Environmental burdens have repeatedly been shown to concentrate in low-income and/or communities of color, and disagreement persists on how these inequalities should be understood and addressed. Navigating these disagreements has been a long-standing struggle for environmental justice (EJ) communities and researchers as they interact with polluters and the state. My dissertation is about environmental justice, three of the “main players” (the state, communities, and researchers), and how two emerging research methods (“big data” and community-engaged research) are shaping how these players interact and leverage science to inform and advocate for policy change. My motivation is to develop new research tools and methods to characterize uneven burdens of environmental health hazards more responsibly. I bridge participatory research methods and machine learning to explore the benefits of and challenges to bringing together community knowledge and big data in environmental justice research. I structure my dissertation around two research questions: (1) what might researchers’ “due diligence” look like when applying machine learning models to environmental justice questions; and (2) how do modern tools in the environmental justice toolbox - namely, big data analyses, predictive modeling, and interactive mapping – assist or obstruct the success of hyper-local environmental justice priorities and agendas?

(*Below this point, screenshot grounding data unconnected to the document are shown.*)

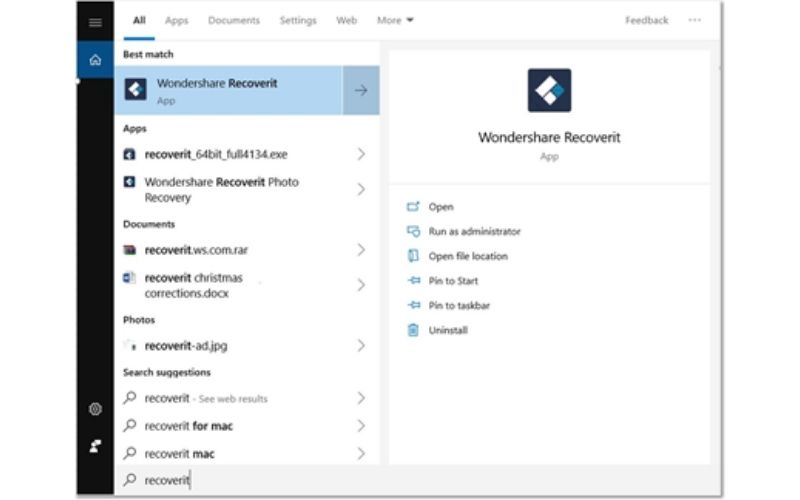Image resolution: width=800 pixels, height=500 pixels.
Task: Click the Home icon in sidebar
Action: click(95, 60)
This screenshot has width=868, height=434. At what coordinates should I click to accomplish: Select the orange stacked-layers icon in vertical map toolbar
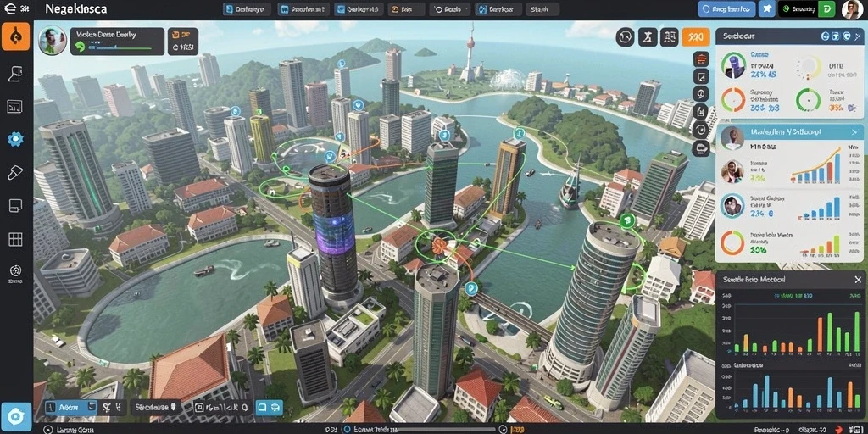pos(701,58)
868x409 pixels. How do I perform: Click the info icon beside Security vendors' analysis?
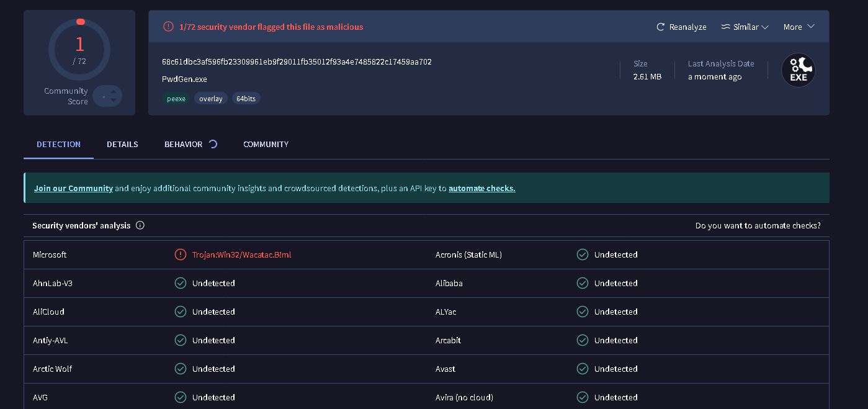[x=140, y=225]
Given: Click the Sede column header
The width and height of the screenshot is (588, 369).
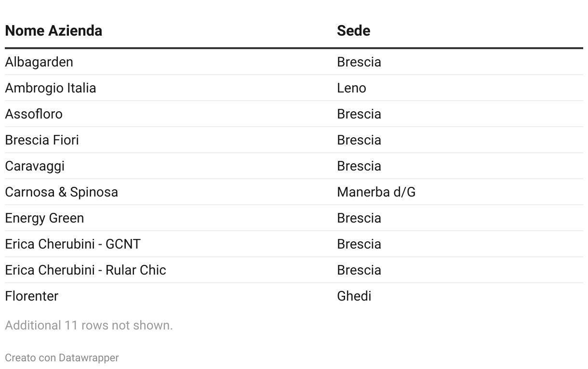Looking at the screenshot, I should pos(353,31).
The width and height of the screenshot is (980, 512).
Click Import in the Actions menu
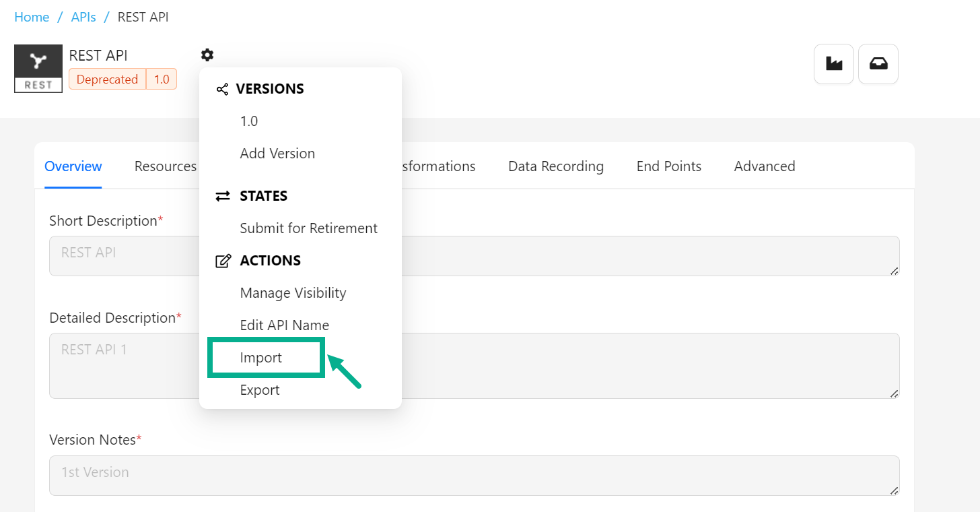[x=261, y=358]
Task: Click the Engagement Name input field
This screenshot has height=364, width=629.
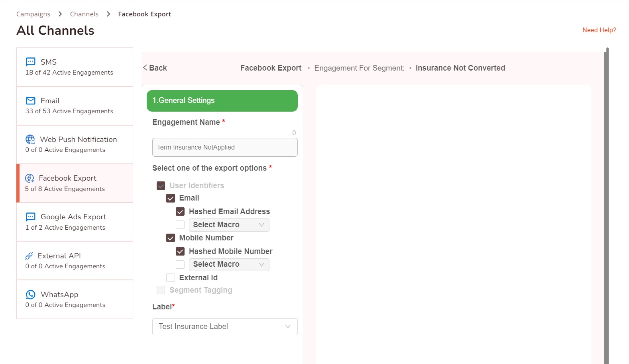Action: pos(225,147)
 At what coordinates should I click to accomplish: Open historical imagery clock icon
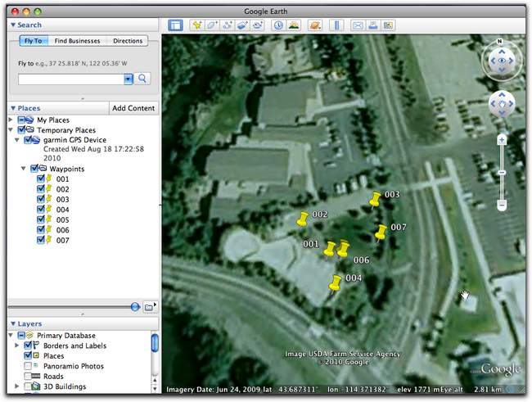coord(278,25)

In recent years, the popularity of “big data” and machine learning algorithms has spread from disciplines such as computer science and medicine to research on environmental monitoring and justice. These methods – and in particular, their predictive power – offer resource-efficient approaches to environmental justice-motivated questions, especially given the resource constraints of grassroots activists and their government counterparts. They come with caveats, however, as researchers in other fields have demonstrated how algorithms can further entrench structural inequalities. Learning about such findings pushed me to think critically about the implications of applying similar black box predictive models to environmental justice contexts. To address question (1) above, I present a case of machine learning for environmental justice: predicting water quality violations in community water systems across California. I then reflectively de-construct this model and its findings to evaluate potential implications if this algorithmic approach were to be implemented. The result is a well-performing (highly accurate) model for water quality violations in California, paired with a set of recommendations for future environmental justice research utilizing machine learning. In short, my recommendations are to transparently report and discuss the (sociodemographic) characteristics of communities that the model accurately and inaccurately predicts for, and to assess the effects of different input and output variable choices for potentially biasing the model. I conclude with a statistical-based approach that researchers might take to reduce the bias in their outcomes.
To address question (2), I bring big-picture algorithmic approaches in conversation with community engaged research through a practice brief on participatory science. The case for community engagement in research is based on the premise that communities possess knowledge of local environmental health risks that have historically been overlooked by regulatory agencies and academics. Over the past three years, I have been involved in two projects with EJ partners (Toxic Tides and the Drinking Water Tool) that blend community participation with modern tools in the EJ toolbox - large scale datasets, predictive models, and mapping. I am both proud of and grateful for the experience of working together with environmental justice groups on these projects. The practice brief – chapter six of this dissertation – summarizes the ways in which our state-EJ organization-academic collaboration helped strengthen our science and ultimately advance our environmental justice goals.
My dissertation follows the ``three paper" format, and is comprised of three manuscripts - one published, and two in peer-review (at the time of filing). Chapter one is the introduction chapter, in which I go over the narrative arc of my dissertation. Chapter two is a critical review of primary data-studies on environmental justice and drinking water. This was my first first-author publication, and has played a big role in how I think about and understand secondary data. In chapter three of my dissertation, I set the stage for my research through a perspective piece on the emerging and growing use of machine learning methods in environmental justice research. (I have also submitted this piece to a journal, but it is only being looked at by the editors, and will not go through a formal peer-review process.) In chapter four, I present the findings of a quantitative analysis using machine learning to predict drinking water quality in California. In chapter five, I offer a reflexive take on my machine learning approach, outlining how different upstream decisions resulted in demographic shifts on who the model was right or wrong about. Finally, in chapter six, I conclude with a practice brief reflecting on the work done by the Water Equity Science Shop – a research collaborative comprised of an environmental justice community-based organization (the Community Water Center), research groups at UC Berkeley and UCLA, and the Cal EPA’s Office of Environmental Health Hazard Assessment – as a practical contribution to theoretical discourse on community-engaged research and environmental justice.
In summary, I explore the opportunities and tensions of two popular approaches to environmental justice research: large scale predictive analysis and community-engagement. Both are powerful and compelling tools for furthering environmental justice research and empowering environmental justice communities, but they come with their caveats, and due diligence is required on the part of the researcher. My hope is that my research helps make these caveats both more legible and manageable to future researchers and their environmental justice collaborators. The longer-term motivation of my work is to inform efforts to connect state resources to on-the-ground community needs.